In summary, 3rd party lead providers that provide dealers with the right management tools should be considered within your overall planning and budgeting in order to achieve the most effective automotive digital marketing results. Although buying and paying for leads carte blanche, without proper management of lead parameters is definitely a VERY BAD PRACTICE, many of the best lead providers now offer dealer self-serve administration tools that allow dealers to specify the leads they are willing to buy. Letting lead providers sell you leads on vehicles you can't get, submitted by people who live outside your market is simply a waste of money. But, when specifying leads on the specific model vehicles you need to sell the most, submitted by people who live and work close to your dealership, with an agreement to credit the dealership for duplicate and invalid leads, can be part of an effective digital marketing strategy.
As much as I am a proponent of dealer's developing their own online traffic, subsequent branding and allocation of advertising budgets towards digital advertising and away from other forms of advertising, I cringe whenever anyone suggests that dealers can generate their own "leads" at a lower cost than the cost of each lead purchased from independent lead suppliers. One of the biggest mistakes I see going on right now is when dealers take budget allocation away from purchasing leads instead of away from newspaper advertising and other media that car buyers no longer consume at the levels they did 10 years ago... I have personally managed several million dollars in search and online display advertising campaigns for the dealerships I was employed by, and now the dealerships that I serve as an automotive digital marketing consultant... I have RARELY seen any online advertising campaign that produces completed lead forms at a cost of less than $20 per lead. Now, I will also tell you that my personal experience is that self-generated leads typically result in a sale at 3 times the closing rate of purchased leads.
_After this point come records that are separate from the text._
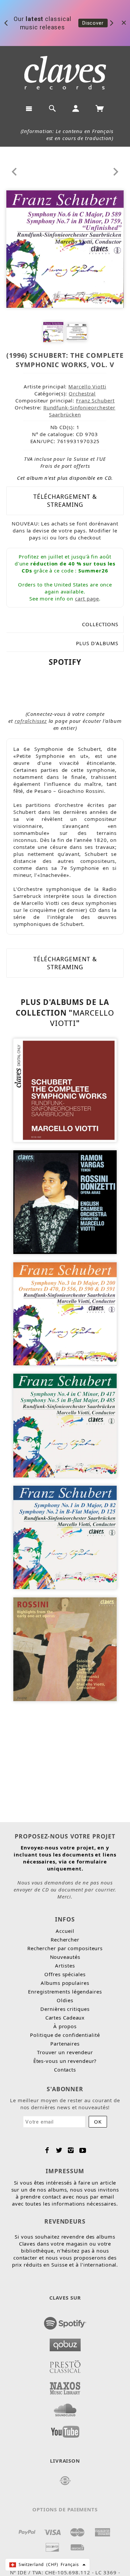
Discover (93, 23)
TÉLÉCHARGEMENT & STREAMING (65, 500)
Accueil (65, 1930)
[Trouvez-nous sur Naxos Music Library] (65, 2386)
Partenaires (65, 2043)
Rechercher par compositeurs (65, 1948)
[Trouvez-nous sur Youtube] (65, 2429)
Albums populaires (65, 1983)
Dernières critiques (64, 2009)
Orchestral (82, 393)
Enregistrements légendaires (65, 1991)
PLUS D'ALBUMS (97, 643)
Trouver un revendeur (65, 2052)
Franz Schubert (95, 400)
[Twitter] (59, 2150)
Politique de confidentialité (65, 2035)
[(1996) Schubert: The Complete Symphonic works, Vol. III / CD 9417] (65, 1425)
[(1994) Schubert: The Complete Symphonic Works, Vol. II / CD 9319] (65, 1536)
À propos (65, 2026)
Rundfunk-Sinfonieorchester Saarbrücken (79, 411)
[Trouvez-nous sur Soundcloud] (65, 2408)
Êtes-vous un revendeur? (65, 2061)
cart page (87, 598)
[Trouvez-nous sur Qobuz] (65, 2343)
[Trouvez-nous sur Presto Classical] (65, 2364)
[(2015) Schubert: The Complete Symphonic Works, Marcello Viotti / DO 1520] (65, 1089)
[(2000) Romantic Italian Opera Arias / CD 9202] (65, 1201)
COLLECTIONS (100, 624)
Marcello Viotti (87, 386)
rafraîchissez (31, 721)
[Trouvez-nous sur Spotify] (65, 2321)
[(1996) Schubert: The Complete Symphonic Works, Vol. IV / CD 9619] (65, 1313)
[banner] (65, 72)
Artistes (65, 1965)
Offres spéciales (64, 1974)
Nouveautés (65, 1957)
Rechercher (65, 1939)
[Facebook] (47, 2150)
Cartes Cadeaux (65, 2017)
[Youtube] (82, 2150)
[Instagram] (70, 2150)
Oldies (65, 2000)
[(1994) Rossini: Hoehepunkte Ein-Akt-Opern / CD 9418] (65, 1648)
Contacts (65, 2069)
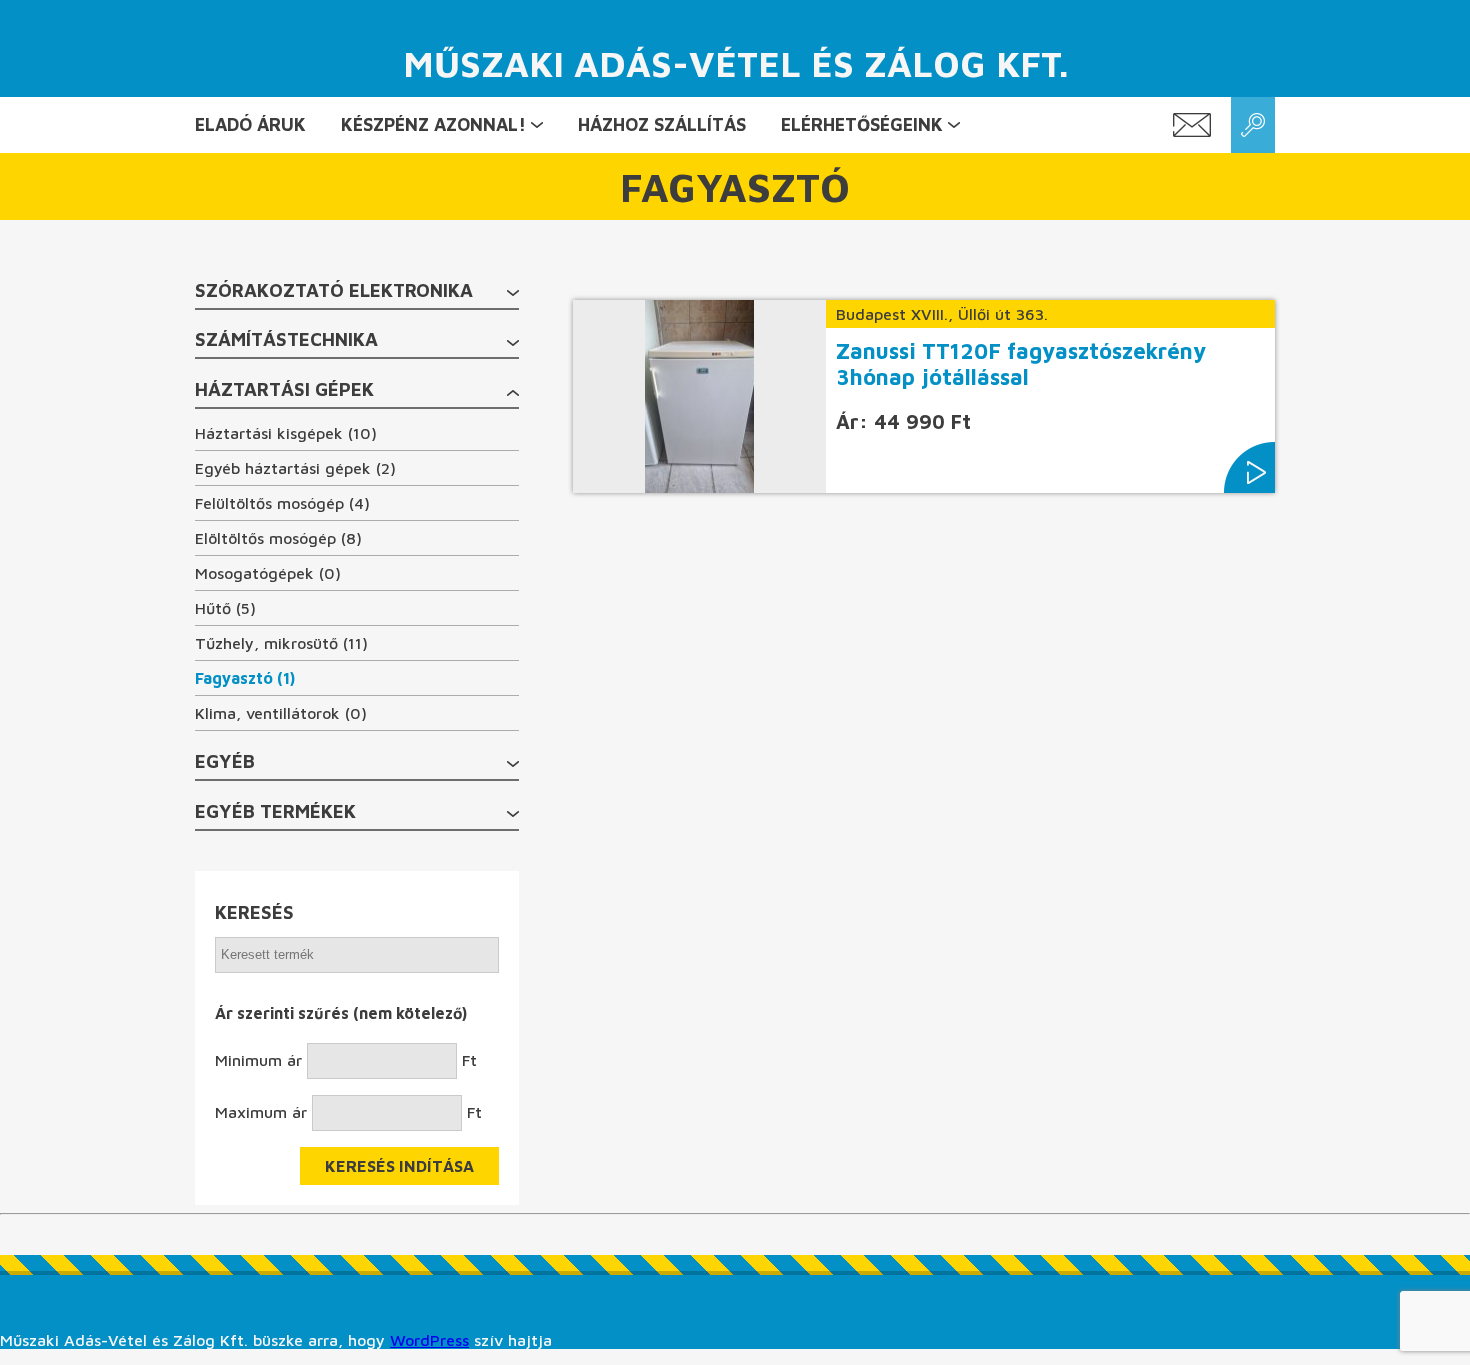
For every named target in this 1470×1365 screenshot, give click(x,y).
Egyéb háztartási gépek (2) (295, 468)
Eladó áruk (250, 124)
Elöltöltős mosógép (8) (278, 538)
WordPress (429, 1340)
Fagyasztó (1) (245, 678)
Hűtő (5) (225, 608)
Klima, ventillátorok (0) (281, 713)
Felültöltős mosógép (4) (282, 503)
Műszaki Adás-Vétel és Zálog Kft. (735, 63)
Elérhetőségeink (862, 124)
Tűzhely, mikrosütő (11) (281, 643)
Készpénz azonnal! (433, 124)
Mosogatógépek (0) (268, 573)
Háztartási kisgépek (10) (286, 433)
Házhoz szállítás (662, 124)
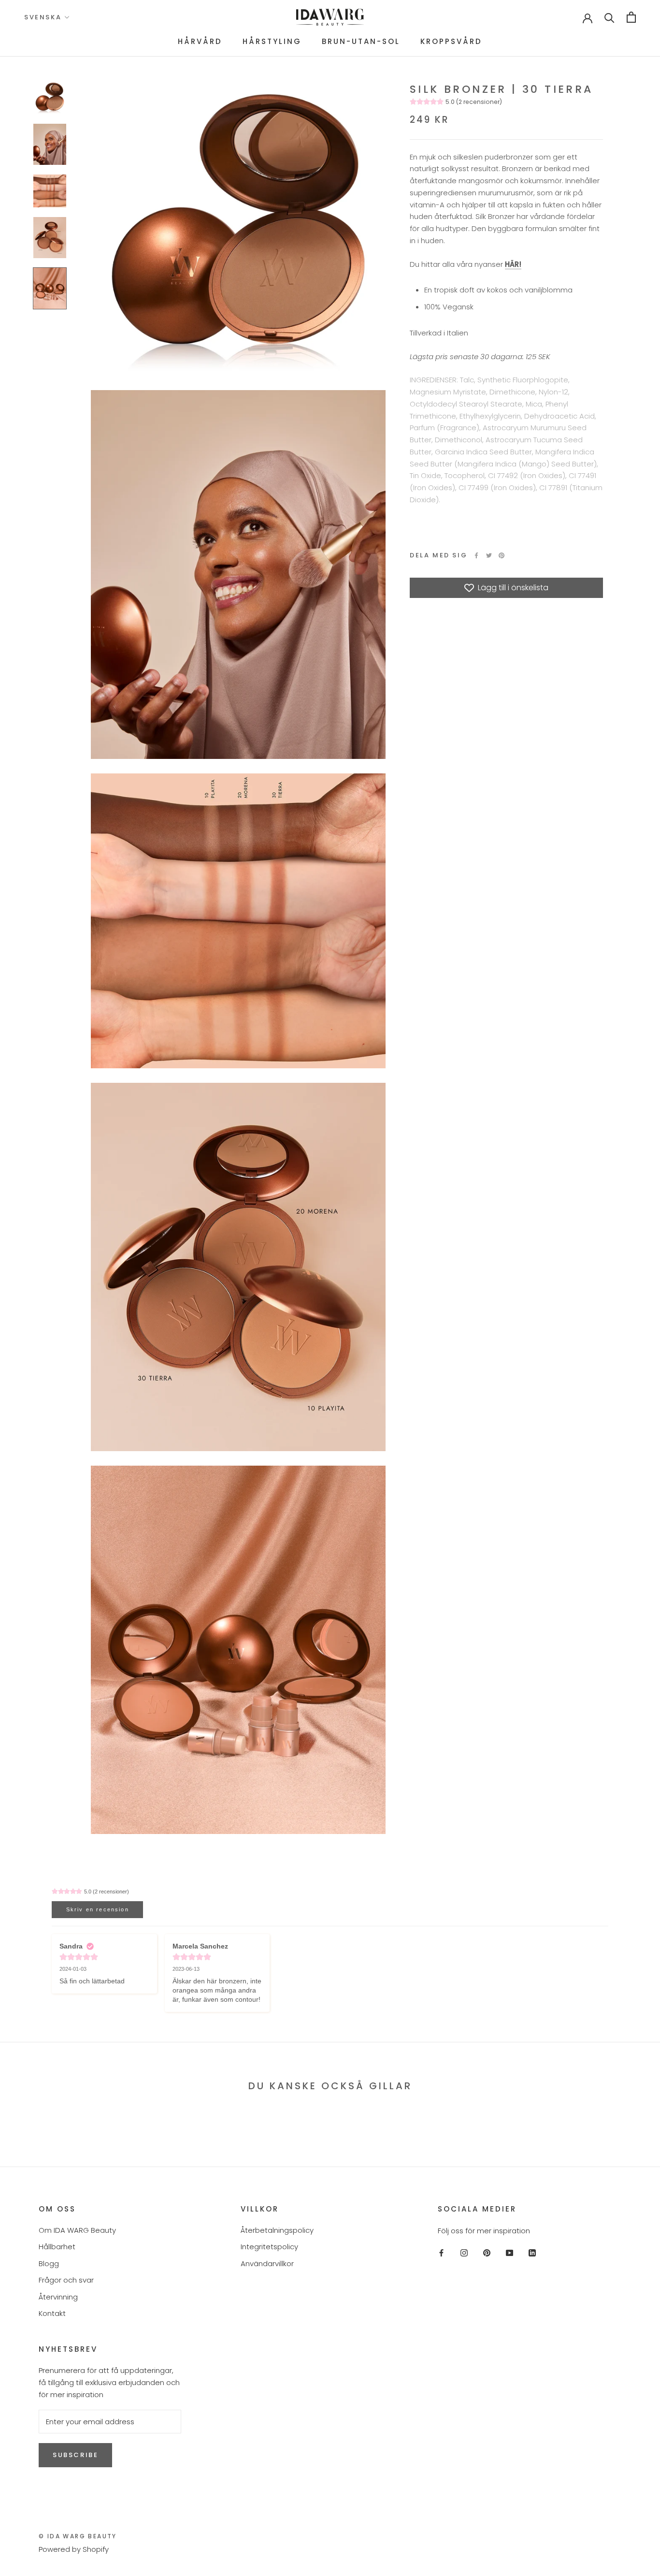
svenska (42, 17)
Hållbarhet (57, 2246)
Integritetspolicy (269, 2246)
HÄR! (513, 264)
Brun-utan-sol (361, 41)
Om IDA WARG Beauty (77, 2230)
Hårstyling (272, 41)
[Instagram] (464, 2252)
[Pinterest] (501, 555)
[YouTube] (509, 2252)
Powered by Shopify (74, 2549)
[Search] (609, 17)
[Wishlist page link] (556, 17)
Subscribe (75, 2455)
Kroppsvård (451, 41)
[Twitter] (489, 555)
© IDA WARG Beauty (78, 2536)
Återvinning (58, 2297)
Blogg (49, 2263)
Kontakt (52, 2313)
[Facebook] (476, 555)
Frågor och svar (66, 2280)
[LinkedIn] (532, 2252)
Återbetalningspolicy (277, 2230)
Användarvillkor (267, 2263)
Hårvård (200, 41)
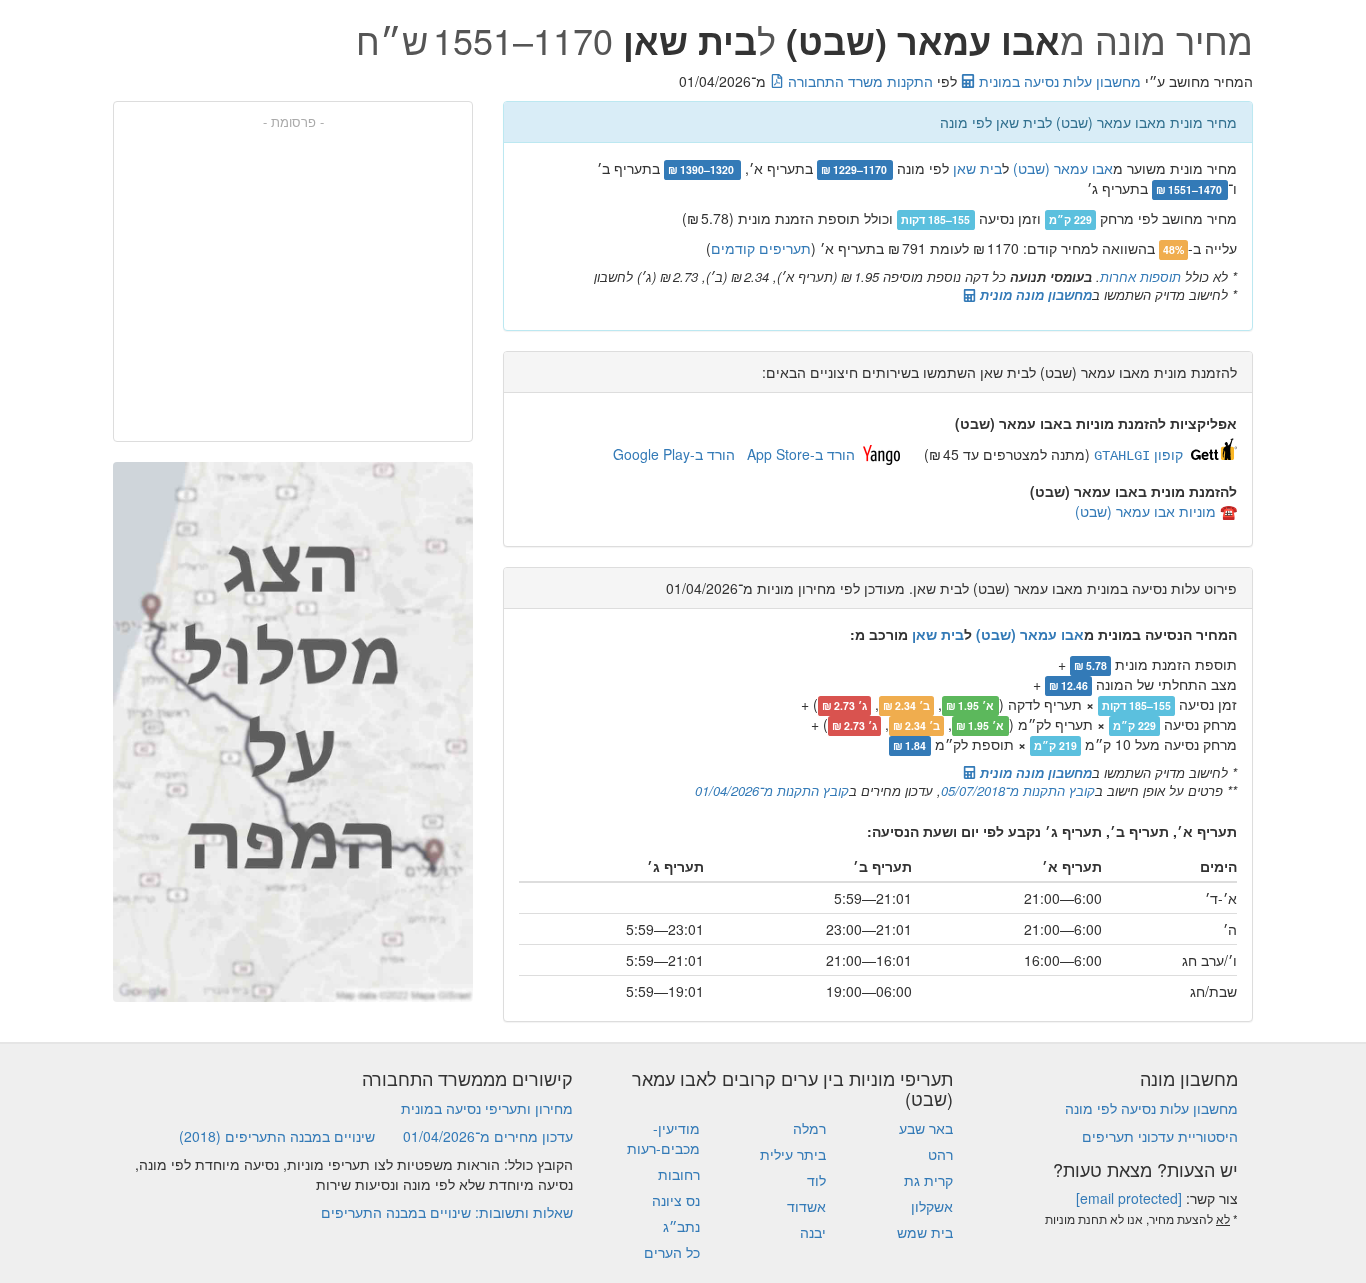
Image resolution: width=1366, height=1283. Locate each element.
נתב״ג (681, 1226)
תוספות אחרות (1140, 276)
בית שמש (925, 1232)
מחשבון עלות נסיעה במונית (1058, 81)
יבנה (813, 1232)
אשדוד (806, 1206)
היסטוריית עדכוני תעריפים (1160, 1136)
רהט (940, 1154)
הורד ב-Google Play (674, 454)
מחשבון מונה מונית (1034, 294)
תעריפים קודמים (761, 248)
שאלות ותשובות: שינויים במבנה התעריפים (447, 1212)
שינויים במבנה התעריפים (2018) (277, 1136)
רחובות (679, 1174)
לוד (816, 1180)
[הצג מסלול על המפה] (293, 732)
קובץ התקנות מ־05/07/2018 (1018, 790)
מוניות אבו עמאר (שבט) (1145, 511)
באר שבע (926, 1128)
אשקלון (932, 1206)
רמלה (809, 1128)
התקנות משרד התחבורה (858, 81)
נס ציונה (676, 1200)
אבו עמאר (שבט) (1063, 168)
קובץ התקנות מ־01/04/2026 (772, 790)
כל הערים (672, 1252)
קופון (1138, 454)
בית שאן (977, 168)
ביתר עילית (793, 1154)
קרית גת (928, 1180)
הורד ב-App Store (801, 454)
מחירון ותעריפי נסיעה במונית (487, 1108)
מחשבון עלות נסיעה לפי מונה (1151, 1108)
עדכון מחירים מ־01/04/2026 (488, 1136)
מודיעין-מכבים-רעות (663, 1138)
Yet, despite the fact that a self-generated lead is worth at least 300% of a purchased lead from a 3rd party supplier, we still see dealers who mistakenly evaluate their online advertising camapaigns based on chasing a $20 lead bogey... This is simply the wrong way to evaluate online advertising, and every experienced professional in the digital advertising business that I get to speak with, and there's a lot of them, agrees with me that this is a major problem in our industry's transition from ad budgets heavily invested in newspaper, direct mail (dead tree shipments) and other declining ROI offline media into the newer, and rising ROI, online interactive medias...
IF we did not evaluate a newspaper ad with our dealership's URL listed in it by the amount of website leads that newspaper ad produced, then why would we evaluate our display advertising campaigns that features our dealership's ads on major websites visited by local car buyers, based strictly on how many leads the online ad generated? Do we advertise online for the sole purpose of generating Internet leads? Considering the consistent track record during the past 4 years that out of every 100 people that visit a dealership's showroom after visiting the dealership's website, only 19 of them contact the dealership by phone, web form (lead) or email prior to showing up at the store (J.D.Power AutoShopper Study)... Well, then evaluating online advertising by leads generated is at least 80% UNDERSTATED in measuring the actual value received by the dealership!